### REQUIRED WORK
A line below contains "Image resolution: width=639", and a later one contains "Click the F4BKT profile photo icon". Repeat both, with every line between them, exactly.

### INFORMATION SUPPLIED
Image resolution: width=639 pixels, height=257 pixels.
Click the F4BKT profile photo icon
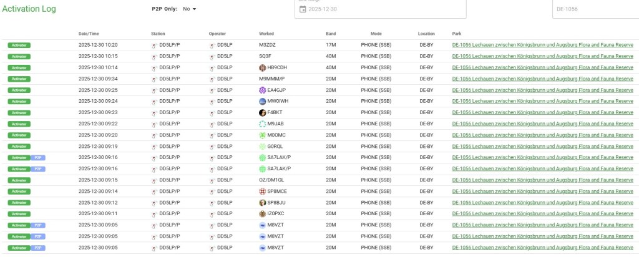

==

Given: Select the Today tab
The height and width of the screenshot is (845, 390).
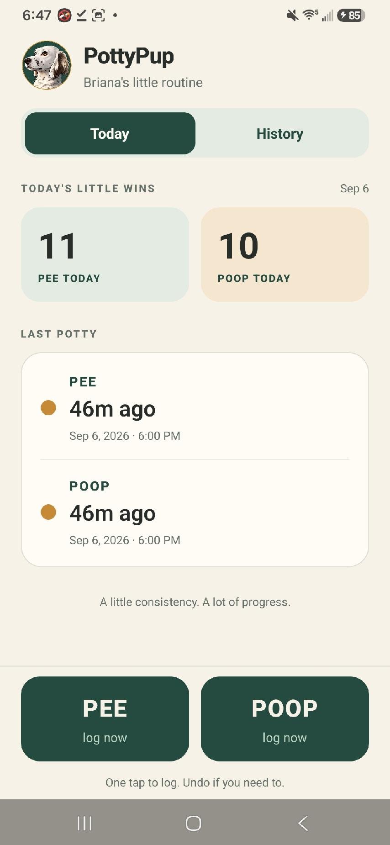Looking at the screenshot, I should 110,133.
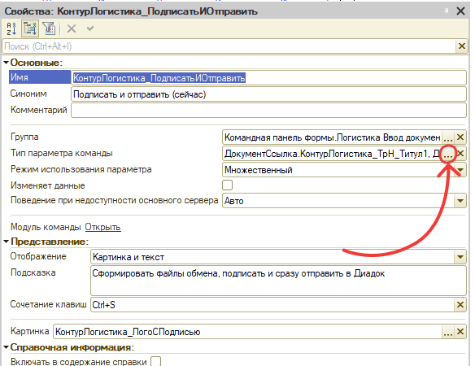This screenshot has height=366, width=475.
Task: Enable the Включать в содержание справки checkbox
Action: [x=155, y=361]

### RESULT FOR THIS EXERCISE
Image resolution: width=639 pixels, height=257 pixels.
Click the F4BKT profile photo icon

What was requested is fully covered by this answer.